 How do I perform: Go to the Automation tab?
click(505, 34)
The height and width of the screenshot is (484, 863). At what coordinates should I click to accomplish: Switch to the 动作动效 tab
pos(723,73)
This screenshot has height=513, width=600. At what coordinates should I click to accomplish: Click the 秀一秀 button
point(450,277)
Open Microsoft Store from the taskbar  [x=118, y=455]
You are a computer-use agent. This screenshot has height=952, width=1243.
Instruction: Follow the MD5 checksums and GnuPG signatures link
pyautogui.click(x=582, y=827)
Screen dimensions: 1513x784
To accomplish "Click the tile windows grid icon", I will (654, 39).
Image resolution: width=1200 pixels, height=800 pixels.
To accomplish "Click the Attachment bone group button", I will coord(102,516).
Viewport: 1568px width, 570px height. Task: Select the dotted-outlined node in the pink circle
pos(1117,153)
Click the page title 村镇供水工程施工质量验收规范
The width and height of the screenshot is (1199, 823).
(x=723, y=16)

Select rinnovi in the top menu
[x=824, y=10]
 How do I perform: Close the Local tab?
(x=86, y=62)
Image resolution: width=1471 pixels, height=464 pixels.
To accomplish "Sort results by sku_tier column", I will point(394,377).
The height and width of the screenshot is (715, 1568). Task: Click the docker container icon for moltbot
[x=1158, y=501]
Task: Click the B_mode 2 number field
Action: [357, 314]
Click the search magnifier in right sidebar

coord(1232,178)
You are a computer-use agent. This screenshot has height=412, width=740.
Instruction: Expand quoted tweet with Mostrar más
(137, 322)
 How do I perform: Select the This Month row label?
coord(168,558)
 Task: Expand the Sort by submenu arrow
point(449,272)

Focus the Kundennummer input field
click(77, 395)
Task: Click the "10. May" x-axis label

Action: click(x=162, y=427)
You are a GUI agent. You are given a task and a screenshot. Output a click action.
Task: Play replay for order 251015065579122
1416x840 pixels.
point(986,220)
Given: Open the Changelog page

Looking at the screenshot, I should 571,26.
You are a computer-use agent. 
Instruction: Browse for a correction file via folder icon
* * *
EXERCISE DESCRIPTION: From the line that contains "1416x840 pixels." through the last line of the records above, copy every line exactly and leave out the rest.

THE COMPLETED TASK:
1416x840 pixels.
point(986,220)
Given: Open the Changelog page

Looking at the screenshot, I should 571,26.
You are a computer-use agent. 
Instruction: Browse for a correction file via folder icon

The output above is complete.